Extrait fourni:
━━━
Les gouvernements provinciaux et territoriaux ont la responsabilité d'offrir des services aux enfants qui ont besoin de protection. Dans la majorité des cas, ce sont des enfants qui ont été victimes d’un degré assez élevé de violence ou de négligence qui représente une menace pour leur sécurité. On retire donc ces enfants de leur maison, et ils sont placés sous la tutelle du gouvernement. Ce sont maintenant des enfants pris en charge.
Pression envers les organismes de protection de l’enfance
Au cours de la dernière décennie, deux changements sont survenus quant aux politiques et aux pratiques du Canada en matière de protection de l'enfance, qui ont fait en sorte que plus d'enfants ont été pris en charge. Un de ces changements a été d’étoffer la définition d'un enfant ayant besoin de protection pour y inclure les mauvais traitements psychologiques et l’exposition à la violence familiale. Au Canada, les taux en matière de violence familiale sont élevés. On estime qu’un enfant sur 12 est exposé à un certain degré de violence conjugale, verbale ou physique. L’autre changement est que l’on s’éloigne de plus en plus de la priorité qui consiste à essayer de garder la famille réunie en retirant l’enfant lorsqu’il est évident qu’il est victime de violence et de négligence.
Les conditions sociales actuelles ont également mené à une augmentation du nombre d’enfants pris en charge. Au cours de la dernière décennie, la diminution des services sociaux, éducatifs et de santé offerts aux familles a fait augmenter le nombre d’enfants vulnérables exposés à des situations de famille à risques.
L’augmentation du nombre d’enfants pris en charge est impressionnante. L’Ontario, par exemple, a connu une augmentation de 65 % entre 1998 et 2004. En ce moment, on estime qu’il y a environ 85 000 enfants pris en charge au Canada. Le système de protection de l’enfance actuel est incapable de subvenir aux besoins de tous ces enfants.
Lacunes du système de protection de l’enfance
Bien que toutes les provinces et tous les territoires du Canada aient des organismes de protection de l’enfance, les ressources qui leur sont offertes n’ont pas suivi le rythme de l’augmentation du nombre d'enfants pris en charge. Ainsi, bien des enfants dont les droits ont été violés dans des conditions qui ont fait en sorte qu'ils soient retirés de leur famille souffrent encore de violations des droits dans le cadre de leurs soins.
━━━
Tâches à accomplir:
[A] Reproduisez, dans l'extrait sur la protection de l'enfance, tout ce qui va de "L’augmentation du nombre d’enfants" jusqu'à "tous ces enfants.".
[B] Répondez brièvement aux questions suivantes d'après l'extrait sur la protection de l'enfance :
(i) À qui revient la responsabilité d'offrir des services aux enfants qui ont besoin de protection ?
(ii) Selon les estimations, quelle proportion d'enfants est exposée à un certain degré de violence conjugale, verbale ou physique ?
(iii) De quel pourcentage le nombre d'enfants pris en charge a-t-il augmenté en Ontario entre 1998 et 2004 ?

Données fournies:
━━━
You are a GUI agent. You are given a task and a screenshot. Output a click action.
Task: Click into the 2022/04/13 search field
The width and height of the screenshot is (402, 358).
━━━
Résultats des tâches:
[A]
L’augmentation du nombre d’enfants pris en charge est impressionnante. L’Ontario, par exemple, a connu une augmentation de 65 % entre 1998 et 2004. En ce moment, on estime qu’il y a environ 85 000 enfants pris en charge au Canada. Le système de protection de l’enfance actuel est incapable de subvenir aux besoins de tous ces enfants.

[B]
(i) Aux gouvernements provinciaux et territoriaux.
(ii) Un enfant sur 12.
(iii) 65 %.